MEMORANDUM OPINION AND ORDER
SHARON JOHNSON COLEMAN, United States District Judge
Plaintiff Calumet River Fleeting, Inc. (“Calumet”) filed a two-count complaint against defendant International Union of Operating Engineers, Local 150, AFL–CIO (the “Union”) seeking an injunction preventing the Union from proceeding with arbitration involving former Calumet employee Angelo Zuccolo (“Zuccolo”) and a declaration that Calumet is not a signatory to the collective bargaining agreement compelling the Zuccolo arbitration. The Union filed counterclaims against Calumet seeking enforcement of an arbitrator's award finding that Calumet and Selvick Marine Construction, LLC (“Selvick Marine”) are alter egos, thus binding Calumet to a collective bargaining agreement, and compelling Calumet to participate in the Zuccolo arbitration and to submit to an audit pursuant to that agreement. Both parties moved for summary judgement in favor of their claims and against the other parties' claims on all counts. For the reasons stated herein, the Union's motion for summary judgment is denied and Calumet's motion is granted.
Background
Unless otherwise noted, the following facts are undisputed. In 1999, John M. Selvick formed Calumet, a Wisconsin corporation engaged in marine towing. (Pl. 56.1 Resp. ¶ 1; Def. 56.1 Resp. ¶ 2.) The Union is a labor organization under the National Labor Relations Act and is incorporated in Illinois. (Pl. 56.1 Resp. ¶ 11; Def. 56.1 Resp. ¶ 3.) It represents heavy equipment operators, mechanics and other employees in northern Illinois, northwest Indiana and eastern Iowa. (Pl. 56.1 Resp. ¶ 11.) The Union is party to various collective bargaining agreements with employers that cover work in construction and related industries. (Id.)

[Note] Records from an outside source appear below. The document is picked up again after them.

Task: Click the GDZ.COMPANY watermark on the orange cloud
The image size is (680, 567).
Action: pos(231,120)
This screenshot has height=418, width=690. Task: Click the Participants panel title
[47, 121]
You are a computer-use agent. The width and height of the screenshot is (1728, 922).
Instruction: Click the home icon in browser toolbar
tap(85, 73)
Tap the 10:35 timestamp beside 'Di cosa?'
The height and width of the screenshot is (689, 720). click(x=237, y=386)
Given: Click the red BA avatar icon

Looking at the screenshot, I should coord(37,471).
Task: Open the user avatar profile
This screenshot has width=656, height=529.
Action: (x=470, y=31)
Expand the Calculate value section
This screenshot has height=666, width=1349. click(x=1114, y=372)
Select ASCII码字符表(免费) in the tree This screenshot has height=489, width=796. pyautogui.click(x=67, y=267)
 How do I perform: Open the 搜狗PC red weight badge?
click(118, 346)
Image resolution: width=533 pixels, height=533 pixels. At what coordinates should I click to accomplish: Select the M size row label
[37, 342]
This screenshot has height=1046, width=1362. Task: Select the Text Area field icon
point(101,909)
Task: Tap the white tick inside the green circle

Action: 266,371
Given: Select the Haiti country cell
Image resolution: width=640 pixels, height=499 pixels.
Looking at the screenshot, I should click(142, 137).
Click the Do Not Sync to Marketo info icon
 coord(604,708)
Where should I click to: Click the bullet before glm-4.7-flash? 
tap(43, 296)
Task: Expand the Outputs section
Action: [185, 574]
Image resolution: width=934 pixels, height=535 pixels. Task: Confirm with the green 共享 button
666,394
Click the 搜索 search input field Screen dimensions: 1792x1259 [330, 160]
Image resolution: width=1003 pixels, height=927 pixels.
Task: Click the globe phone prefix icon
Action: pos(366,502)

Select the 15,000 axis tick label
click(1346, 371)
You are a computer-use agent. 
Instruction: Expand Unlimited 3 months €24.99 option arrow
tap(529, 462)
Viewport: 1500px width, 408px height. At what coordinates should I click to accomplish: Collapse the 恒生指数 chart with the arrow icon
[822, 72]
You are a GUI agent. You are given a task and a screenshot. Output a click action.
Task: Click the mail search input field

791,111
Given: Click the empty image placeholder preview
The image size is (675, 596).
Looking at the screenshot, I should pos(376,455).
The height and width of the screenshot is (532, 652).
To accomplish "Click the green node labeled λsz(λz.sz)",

The Union and Calumet were parties and signatories to a master collective bargaining agreement named the Great Lakes Floating Agreement (“GLFA”) that was in effect from January 1, 2006, through December 31, 2008. (Pl. 56.1 Resp. ¶ 16; Def. 56.1 Resp. ¶¶ 9, 10.) The GLFA automatically renewed from year to year unless a party issued a timely notice of termination. (Pl. 56.1 Resp. ¶ 14; Def. 56.1 Resp. ¶ 11.) Calumet terminated the 2006–2008 agreement on September 26, 2008. (Def. 56.1 Reply ¶ 17.) Calumet states that it never signed a subsequent agreement with the Union. (Def. 56.1 Resp. ¶ 11.) The Union, however, denies this fact solely on the grounds that “Calumet signed the GLFA [ ] through its alter ego, [Selvick Marine].” (Id.)
Selvick Marine, incorporated on April 7, 2010, was a Wisconsin company engaged in marine construction. (Id. ¶¶ 19, 20.) On June 2, 2010, Selvick Marine's manager Nathan Schley signed a memorandum of agreement adopting the terms of the GLFA on behalf of Selvick Marine, effective January 1, 2009, through December 31, 2011. (Pl. 56.1 Resp. ¶ 20; Def. 56.1 Resp. ¶¶ 21, 26.) The GLFA provides for a three-step grievance procedure, beginning with an informal discussion about the grievance and concluding with arbitration between the Union and the employer. (Pl. 56.1 Resp. ¶ 24.) Section 8 of the 2009–2011 GLFA contains a grievance and arbitration clause which makes arbitration awards final and binding on parties to the GLFA, but does not state that the awards are prospective or have any precedential effect. (Def. 56.1 Resp. ¶ 27.)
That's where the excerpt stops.